▶ [Task to carry out] Transcribe the data that follows without changing a word, and omit the pictures.

[Entries taken from a collection]

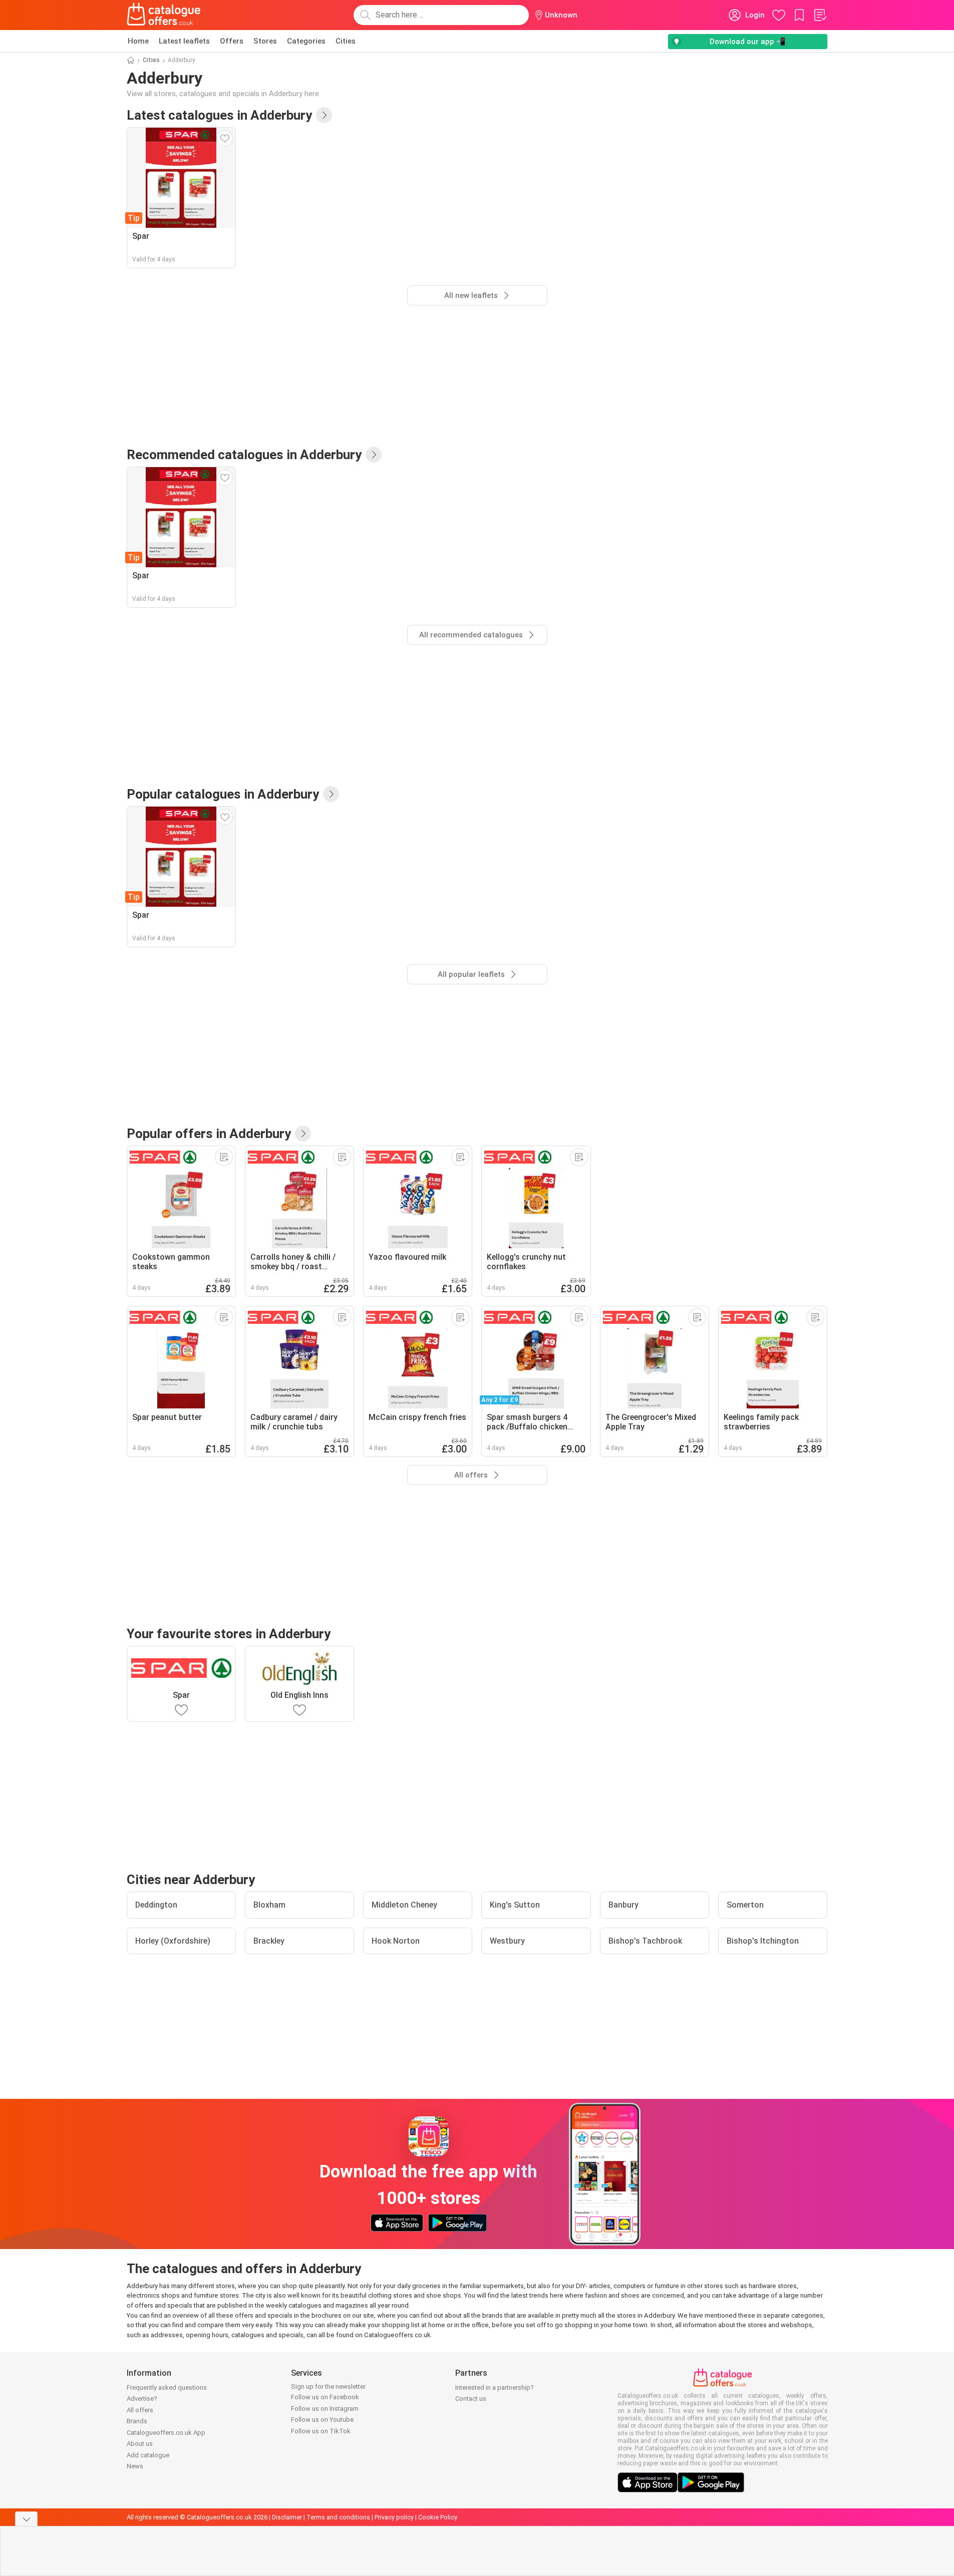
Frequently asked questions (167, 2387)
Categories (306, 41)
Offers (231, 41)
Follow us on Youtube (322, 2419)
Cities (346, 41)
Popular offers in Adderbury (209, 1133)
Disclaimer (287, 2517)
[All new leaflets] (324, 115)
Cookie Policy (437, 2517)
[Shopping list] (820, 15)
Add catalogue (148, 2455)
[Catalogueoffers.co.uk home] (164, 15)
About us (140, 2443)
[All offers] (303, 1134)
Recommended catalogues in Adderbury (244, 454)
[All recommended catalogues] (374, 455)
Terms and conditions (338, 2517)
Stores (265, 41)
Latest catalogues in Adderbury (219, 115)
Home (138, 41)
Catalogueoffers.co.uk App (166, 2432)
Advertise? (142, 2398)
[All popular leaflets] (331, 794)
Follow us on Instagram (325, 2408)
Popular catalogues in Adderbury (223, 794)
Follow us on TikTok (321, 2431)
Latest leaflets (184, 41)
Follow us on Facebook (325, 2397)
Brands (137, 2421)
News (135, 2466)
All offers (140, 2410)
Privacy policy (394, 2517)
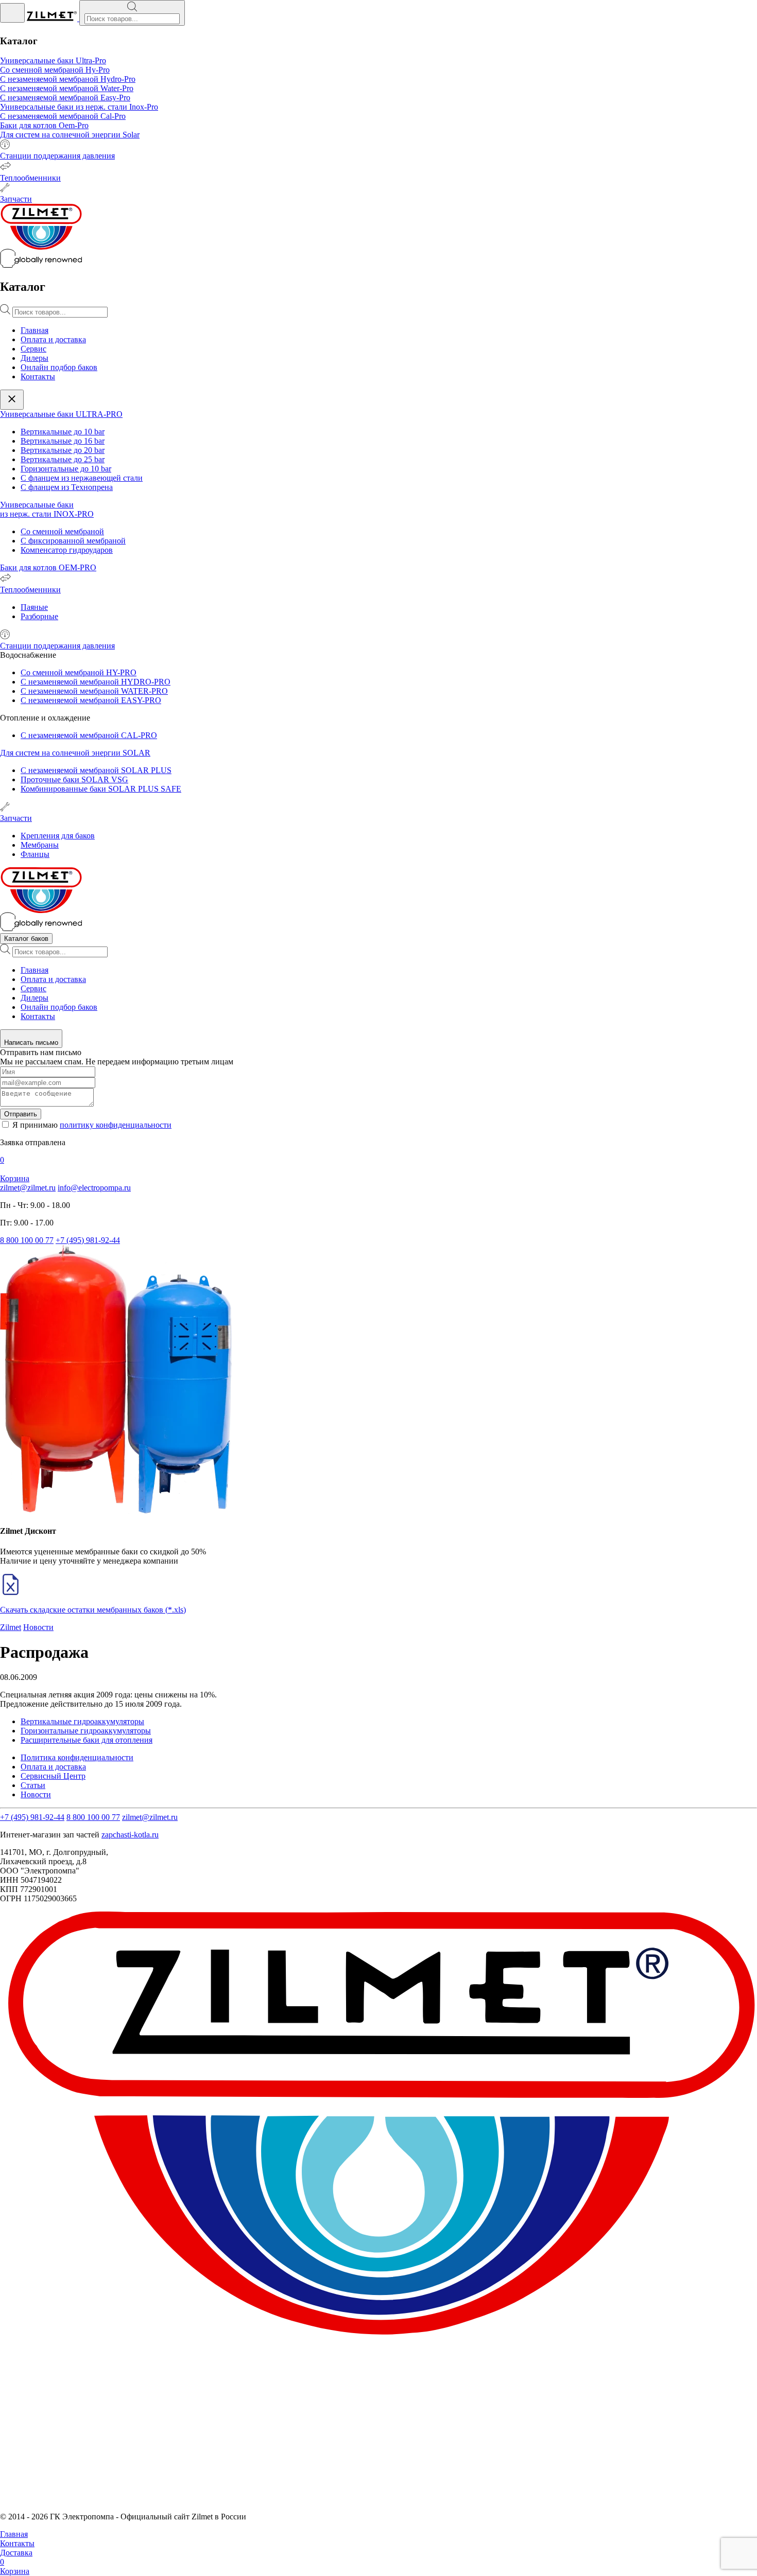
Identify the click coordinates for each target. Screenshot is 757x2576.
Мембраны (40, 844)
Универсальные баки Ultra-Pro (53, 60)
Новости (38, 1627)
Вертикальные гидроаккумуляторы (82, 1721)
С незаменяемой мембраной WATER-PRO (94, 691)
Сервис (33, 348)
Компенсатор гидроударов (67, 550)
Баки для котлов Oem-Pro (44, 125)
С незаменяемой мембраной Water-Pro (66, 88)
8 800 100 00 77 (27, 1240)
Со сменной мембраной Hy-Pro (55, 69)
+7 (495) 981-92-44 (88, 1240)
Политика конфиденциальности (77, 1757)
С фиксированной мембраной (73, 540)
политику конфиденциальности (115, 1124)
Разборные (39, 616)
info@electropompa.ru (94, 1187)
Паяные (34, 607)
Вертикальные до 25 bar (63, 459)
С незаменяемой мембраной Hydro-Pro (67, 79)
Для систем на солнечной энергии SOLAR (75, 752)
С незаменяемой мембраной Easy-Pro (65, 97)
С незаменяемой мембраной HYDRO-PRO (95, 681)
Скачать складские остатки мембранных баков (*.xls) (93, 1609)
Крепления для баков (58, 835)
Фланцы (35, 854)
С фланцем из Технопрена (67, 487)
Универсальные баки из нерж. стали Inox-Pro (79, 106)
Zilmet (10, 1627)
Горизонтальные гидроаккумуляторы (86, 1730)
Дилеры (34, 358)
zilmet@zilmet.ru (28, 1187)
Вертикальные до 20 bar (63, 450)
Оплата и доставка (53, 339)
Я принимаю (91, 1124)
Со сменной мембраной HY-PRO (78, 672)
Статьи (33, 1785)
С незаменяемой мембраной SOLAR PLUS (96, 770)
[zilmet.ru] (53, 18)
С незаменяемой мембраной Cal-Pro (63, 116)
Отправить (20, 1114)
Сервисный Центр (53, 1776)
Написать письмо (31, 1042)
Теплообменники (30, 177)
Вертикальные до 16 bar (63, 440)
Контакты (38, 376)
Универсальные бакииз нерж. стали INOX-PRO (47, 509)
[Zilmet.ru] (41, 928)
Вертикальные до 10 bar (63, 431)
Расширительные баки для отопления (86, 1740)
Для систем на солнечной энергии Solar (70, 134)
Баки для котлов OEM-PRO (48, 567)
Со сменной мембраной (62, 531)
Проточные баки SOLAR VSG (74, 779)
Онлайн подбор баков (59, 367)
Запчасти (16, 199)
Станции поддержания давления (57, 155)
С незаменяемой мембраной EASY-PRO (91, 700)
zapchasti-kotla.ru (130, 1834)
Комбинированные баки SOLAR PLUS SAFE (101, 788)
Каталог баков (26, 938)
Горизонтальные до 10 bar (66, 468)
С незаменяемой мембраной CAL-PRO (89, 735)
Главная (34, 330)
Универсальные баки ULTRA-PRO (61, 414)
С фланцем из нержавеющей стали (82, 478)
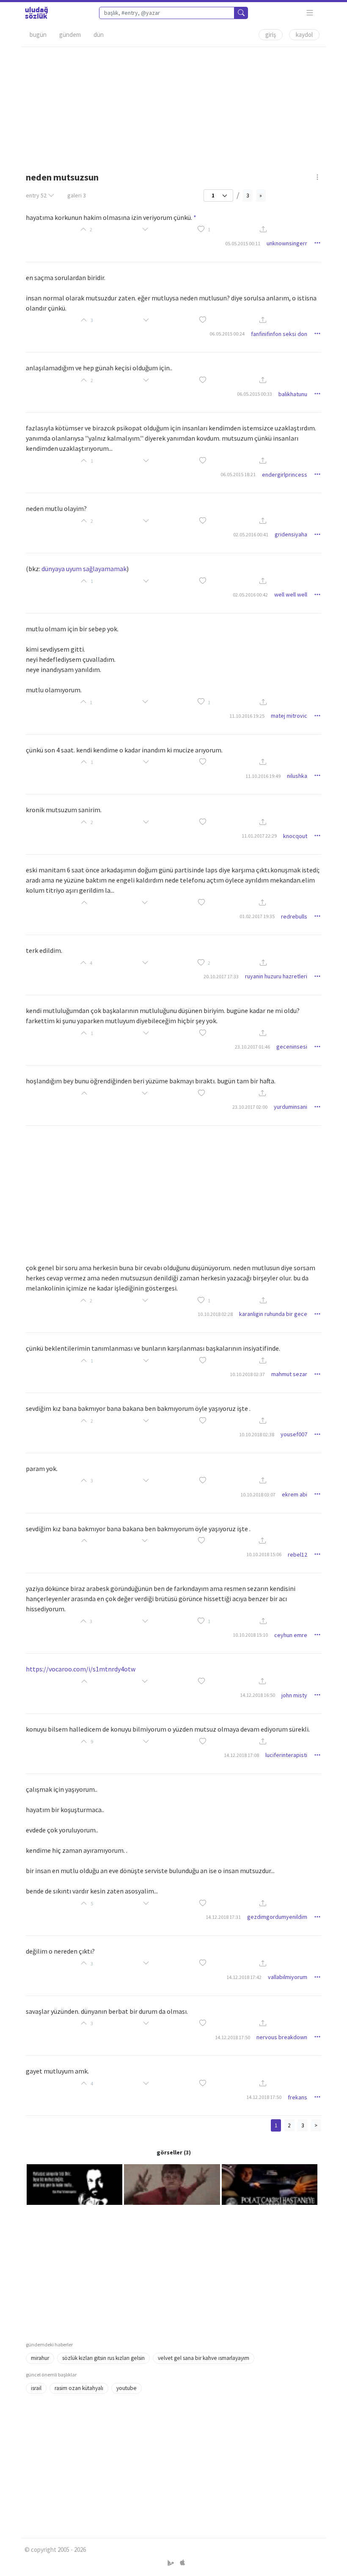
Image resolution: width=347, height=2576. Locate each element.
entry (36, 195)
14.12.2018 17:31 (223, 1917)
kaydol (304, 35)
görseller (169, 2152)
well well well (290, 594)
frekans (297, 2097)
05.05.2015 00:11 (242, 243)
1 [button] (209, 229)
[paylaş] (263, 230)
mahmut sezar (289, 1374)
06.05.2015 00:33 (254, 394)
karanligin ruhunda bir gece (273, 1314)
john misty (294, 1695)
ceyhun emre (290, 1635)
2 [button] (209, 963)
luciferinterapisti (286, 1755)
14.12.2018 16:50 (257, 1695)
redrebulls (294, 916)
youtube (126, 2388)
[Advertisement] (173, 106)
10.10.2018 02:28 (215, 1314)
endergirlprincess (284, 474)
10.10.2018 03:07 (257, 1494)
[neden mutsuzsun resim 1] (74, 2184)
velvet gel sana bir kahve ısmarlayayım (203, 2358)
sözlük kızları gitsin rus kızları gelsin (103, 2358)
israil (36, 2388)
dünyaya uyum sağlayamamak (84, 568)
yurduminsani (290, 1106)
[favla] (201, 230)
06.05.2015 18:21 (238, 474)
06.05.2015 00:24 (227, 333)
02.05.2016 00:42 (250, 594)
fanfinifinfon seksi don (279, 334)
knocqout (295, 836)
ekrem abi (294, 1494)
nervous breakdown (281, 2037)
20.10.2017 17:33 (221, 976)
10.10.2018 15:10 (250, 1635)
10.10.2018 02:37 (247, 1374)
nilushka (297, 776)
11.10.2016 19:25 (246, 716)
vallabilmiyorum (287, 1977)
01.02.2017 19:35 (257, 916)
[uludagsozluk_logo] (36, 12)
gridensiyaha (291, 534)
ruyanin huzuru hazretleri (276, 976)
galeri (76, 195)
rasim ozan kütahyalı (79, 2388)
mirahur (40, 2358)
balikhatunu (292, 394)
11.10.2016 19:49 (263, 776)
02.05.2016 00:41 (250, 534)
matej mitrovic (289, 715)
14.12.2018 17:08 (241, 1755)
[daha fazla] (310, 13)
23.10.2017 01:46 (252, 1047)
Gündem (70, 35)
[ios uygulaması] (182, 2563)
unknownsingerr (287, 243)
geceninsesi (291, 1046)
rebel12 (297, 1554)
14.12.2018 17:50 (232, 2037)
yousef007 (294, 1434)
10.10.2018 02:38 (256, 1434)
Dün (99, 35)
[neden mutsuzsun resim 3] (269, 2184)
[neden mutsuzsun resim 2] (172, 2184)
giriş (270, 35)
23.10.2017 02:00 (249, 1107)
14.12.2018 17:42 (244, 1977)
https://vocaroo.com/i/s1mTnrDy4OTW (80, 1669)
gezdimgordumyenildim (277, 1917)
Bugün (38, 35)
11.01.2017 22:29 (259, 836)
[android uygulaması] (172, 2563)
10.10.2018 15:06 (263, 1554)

▶ [Result below]
Frequently asked questions (167, 2387)
Categories (306, 41)
Offers (231, 41)
Follow us on Youtube (322, 2419)
Cities (346, 41)
Popular offers in Adderbury (209, 1133)
Disclaimer (287, 2517)
[All new leaflets] (324, 115)
Cookie Policy (437, 2517)
[Shopping list] (820, 15)
Add catalogue (148, 2455)
[Catalogueoffers.co.uk home] (164, 15)
About us (140, 2443)
[All offers] (303, 1134)
Recommended catalogues in Adderbury (244, 454)
[All recommended catalogues] (374, 455)
Terms and conditions (338, 2517)
Stores (265, 41)
Latest catalogues in Adderbury (219, 115)
Home (138, 41)
Catalogueoffers.co.uk App (166, 2432)
Advertise? (142, 2398)
[All popular leaflets] (331, 794)
Follow us on Instagram (325, 2408)
Popular catalogues in Adderbury (223, 794)
Follow us on TikTok (321, 2431)
Latest leaflets (184, 41)
Follow us on Facebook (325, 2397)
Brands (137, 2421)
News (135, 2466)
All offers (140, 2410)
Privacy policy (394, 2517)
Identify the click coordinates for each target. Screenshot is 757x2576.
Мембраны (40, 844)
Универсальные баки Ultra-Pro (53, 60)
Новости (38, 1627)
Вертикальные гидроаккумуляторы (82, 1721)
С незаменяемой мембраной WATER-PRO (94, 691)
Сервис (33, 348)
Компенсатор гидроударов (67, 550)
Баки для котлов Oem-Pro (44, 125)
С незаменяемой мембраной Water-Pro (66, 88)
8 800 100 00 77 (27, 1240)
Со сменной мембраной Hy-Pro (55, 69)
+7 (495) 981-92-44 (88, 1240)
Политика конфиденциальности (77, 1757)
С фиксированной мембраной (73, 540)
политику конфиденциальности (115, 1124)
Разборные (39, 616)
info@electropompa.ru (94, 1187)
Паяные (34, 607)
Вертикальные до 25 bar (63, 459)
С незаменяемой мембраной Hydro-Pro (67, 79)
Для систем на солнечной энергии SOLAR (75, 752)
С незаменяемой мембраной Easy-Pro (65, 97)
С незаменяемой мембраной HYDRO-PRO (95, 681)
Скачать складские остатки мембранных баков (*.xls) (93, 1609)
Крепления для баков (58, 835)
Фланцы (35, 854)
С фланцем из Технопрена (67, 487)
Универсальные баки из нерж. стали Inox-Pro (79, 106)
Zilmet (10, 1627)
Горизонтальные гидроаккумуляторы (86, 1730)
Дилеры (34, 358)
zilmet@zilmet.ru (28, 1187)
Вертикальные до 20 bar (63, 450)
Оплата и доставка (53, 339)
Я принимаю (91, 1124)
Со сменной мембраной HY-PRO (78, 672)
Статьи (33, 1785)
С незаменяемой мембраной SOLAR PLUS (96, 770)
[zilmet.ru] (53, 18)
С незаменяемой мембраной Cal-Pro (63, 116)
Отправить (20, 1114)
Сервисный Центр (53, 1776)
Написать письмо (31, 1042)
Теплообменники (30, 177)
Вертикальные до 16 bar (63, 440)
Контакты (38, 376)
Универсальные бакииз нерж. стали INOX-PRO (47, 509)
[Zilmet.ru] (41, 928)
Вертикальные до 10 bar (63, 431)
Расширительные баки для отопления (86, 1740)
Для систем на солнечной энергии Solar (70, 134)
Баки для котлов OEM-PRO (48, 567)
Со сменной мембраной (62, 531)
Проточные баки SOLAR VSG (74, 779)
Онлайн подбор баков (59, 367)
Запчасти (16, 199)
Станции поддержания давления (57, 155)
С незаменяемой мембраной EASY-PRO (91, 700)
zapchasti-kotla.ru (130, 1834)
Комбинированные баки SOLAR PLUS SAFE (101, 788)
Каталог баков (26, 938)
Горизонтальные до 10 bar (66, 468)
С незаменяемой мембраной CAL-PRO (89, 735)
Главная (34, 330)
Универсальные баки ULTRA-PRO (61, 414)
С фланцем из нержавеющей стали (82, 478)
Image resolution: width=347, height=2576. Locate each element.
entry (36, 195)
14.12.2018 17:31 (223, 1917)
kaydol (304, 35)
görseller (169, 2152)
well well well (290, 594)
frekans (297, 2097)
05.05.2015 00:11 (242, 243)
1 [button] (209, 229)
[paylaş] (263, 230)
mahmut sezar (289, 1374)
06.05.2015 00:33 (254, 394)
karanligin ruhunda bir gece (273, 1314)
john misty (294, 1695)
ceyhun emre (290, 1635)
2 [button] (209, 963)
luciferinterapisti (286, 1755)
14.12.2018 16:50 (257, 1695)
redrebulls (294, 916)
youtube (126, 2388)
[Advertisement] (173, 106)
10.10.2018 02:28 (215, 1314)
endergirlprincess (284, 474)
10.10.2018 03:07 (257, 1494)
[neden mutsuzsun resim 1] (74, 2184)
velvet gel sana bir kahve ısmarlayayım (203, 2358)
sözlük kızları gitsin rus kızları gelsin (103, 2358)
israil (36, 2388)
dünyaya uyum sağlayamamak (84, 568)
yurduminsani (290, 1106)
[favla] (201, 230)
06.05.2015 18:21 (238, 474)
06.05.2015 00:24 (227, 333)
02.05.2016 00:42 (250, 594)
fanfinifinfon seksi don (279, 334)
knocqout (295, 836)
ekrem abi (294, 1494)
nervous breakdown (281, 2037)
20.10.2017 17:33 (221, 976)
10.10.2018 15:10 (250, 1635)
10.10.2018 02:37 (247, 1374)
nilushka (297, 776)
11.10.2016 19:25 (246, 716)
vallabilmiyorum (287, 1977)
01.02.2017 19:35 (257, 916)
[uludagsozluk_logo] (36, 12)
gridensiyaha (291, 534)
ruyanin huzuru hazretleri (276, 976)
galeri (76, 195)
rasim ozan kütahyalı (79, 2388)
mirahur (40, 2358)
balikhatunu (292, 394)
11.10.2016 19:49 (263, 776)
02.05.2016 00:41 (250, 534)
matej mitrovic (289, 715)
14.12.2018 17:08 (241, 1755)
[daha fazla] (310, 13)
23.10.2017 01:46 (252, 1047)
Gündem (70, 35)
[ios uygulaması] (182, 2563)
unknownsingerr (287, 243)
geceninsesi (291, 1046)
rebel12 (297, 1554)
14.12.2018 17:50 (232, 2037)
yousef007 (294, 1434)
10.10.2018 02:38 (256, 1434)
Dün (99, 35)
[neden mutsuzsun resim 3] (269, 2184)
[neden mutsuzsun resim 2] (172, 2184)
giriş (270, 35)
23.10.2017 02:00 (249, 1107)
14.12.2018 17:42 (244, 1977)
https://vocaroo.com/i/s1mTnrDy4OTW (80, 1669)
gezdimgordumyenildim (277, 1917)
Bugün (38, 35)
11.01.2017 22:29 (259, 836)
[android uygulaması] (172, 2563)
10.10.2018 15:06 (263, 1554)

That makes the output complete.